Maxout Activation Function

What is an Activation Function?

An activation (or transfer) function maps a neuron’s weighted inputs plus bias to its output, adding non-linearity so the model can learn complex patterns beyond simple linear ones.

Activation Functions are also known as Transfer Function in the context of Neural Networks.

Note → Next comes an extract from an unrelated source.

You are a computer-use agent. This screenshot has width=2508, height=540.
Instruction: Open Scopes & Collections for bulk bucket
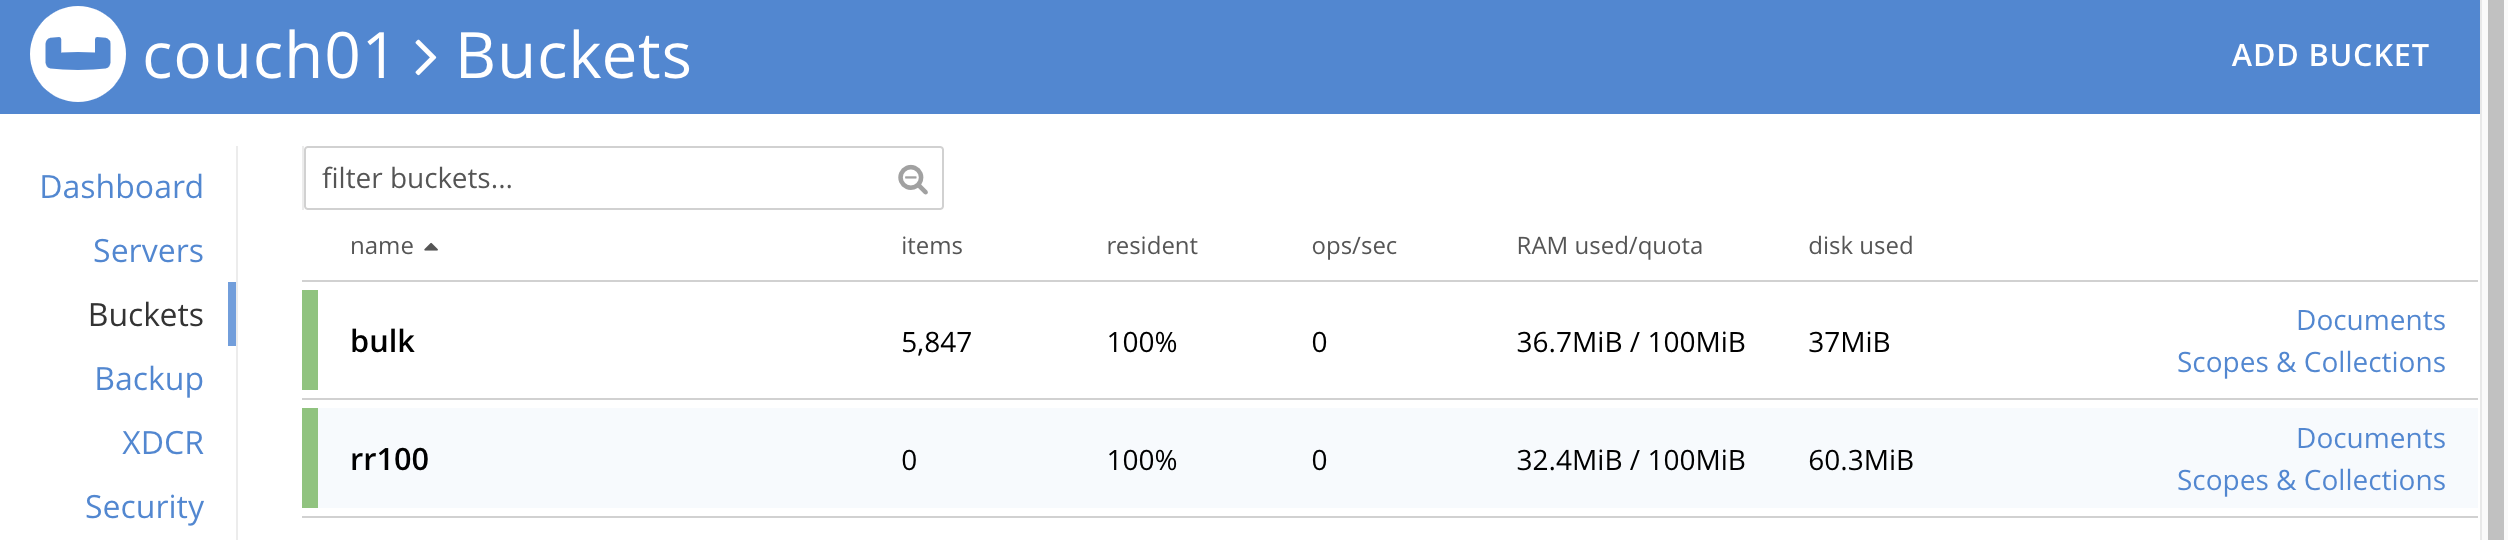2310,362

  • Math functions that calculate weighted sum of inputs and adds bias to give non-linearity to output of neuron.
  • Decides whether a neuron should be activated (“fired”) or not.
  • This helps Neural Network to use important information and suppress not so useful data points.
  • Adds non-linearity to Neural Network to tackle complex problems.
  • Real-world problems are non-linear. Recognizing cats vs. dogs
  • Without activation functions, f(z) = z, linear regression model, multiple linear layers form up to one big linear equation; useless for non-linear problems.

Maxout Function

piecewise linear function

  • General-purpose neuron activation function
  • Outputs the maximum value from a set of linear functions.
  • Used in hidden layers of deep neural networks as an alternative to ReLU
  • Generalizes ReLU and leaky ReLU because it can choose among many.
  • Handles vanishing gradients better than sigmoids.
  • Requires more parameters, which can increase the model size.
  • Good for Dropout regularization (Maxout works very well with it).
  • Output range (-∞ , ∞)

Maxout - Mathematical Derivation

  • accepts an input tensor x
  • reshapes the axis dimension into two dimensions
  • takes maximum along the axis dimension
  • returns: Output variable. The shape of the output is same as x except that axis dimension is transformed from M * pool_size to M.

Maxout ( x ) = max ( W 1 x + b 1 , W 2 x + b 2 , ⋯ , W k x + b k )

Let x Rd and wi and bi are the weights and biases for the i-th linear function, and k is the number of such functions.

How to apply Maxout?

Assume these inputs, weights, bias and the pool size of 2:

(Shape: 1x3) Input Xi: [3.2, 1.2, 0.5]

(Shape: 3x4) Weight Wi:
[0.2 0.4 0.1 -0.5
0.7 -0.3 0.5 0.2
-0.6 0.8 -0.2 0.9]

(Shape: 4) Bias Vector b = [0.1, -0.2, 0.3, 0.0]

Maxout ( x ) = max ( X ⋅ W + b )

Step 1: Input X dot product W weights

Z1 = 3.2⋅0.2 + 1.2⋅0.7 + 0.5⋅(−0.6) = 0.64 + 0.84 − 0.3 = 1.18
Z2 = 3.2⋅0.4 + 1.2⋅(−0.3) + 0.5⋅0.8 = 1.28 − 0.36 + 0.4 = 1.32
Z3 = 3.2⋅0.1 + 1.2⋅0.5 + 0.5⋅(−0.2) = 0.32 + 0.6 − 0.1 = 0.82
Z4 = 3.2⋅(−0.5) + 1.2⋅0.2 + 0.5⋅0.9 = −1.6 + 0.24 + 0.45 = −0.91

Step 2: Add the bias

1.18 + 0.1 = 1.28
1.32 + (−0.2) = 1.12
0.82 + 0.3 = 1.12
−0.91 + 0.0 = −0.91

Before Maxout pooling: [1.28, 1.12, 1.12, −0.91]

Pool size = 2

So, 2 groups of 2 units.

Step 3: Group based on pool size

Group 1: [1.28,  1.12]

Group 2: [1.12,  −0.91]

Step 4: Take max value from each

Group 1 output = max(1.28, 1.12)=  1.28

Group 2 output = max(1.12, −0.91)=  1.12

Final Maxout Output: [1.28, 1.12]

Now, let’s try this example in Python Code with NumPy, PyTorch and TensorFlow.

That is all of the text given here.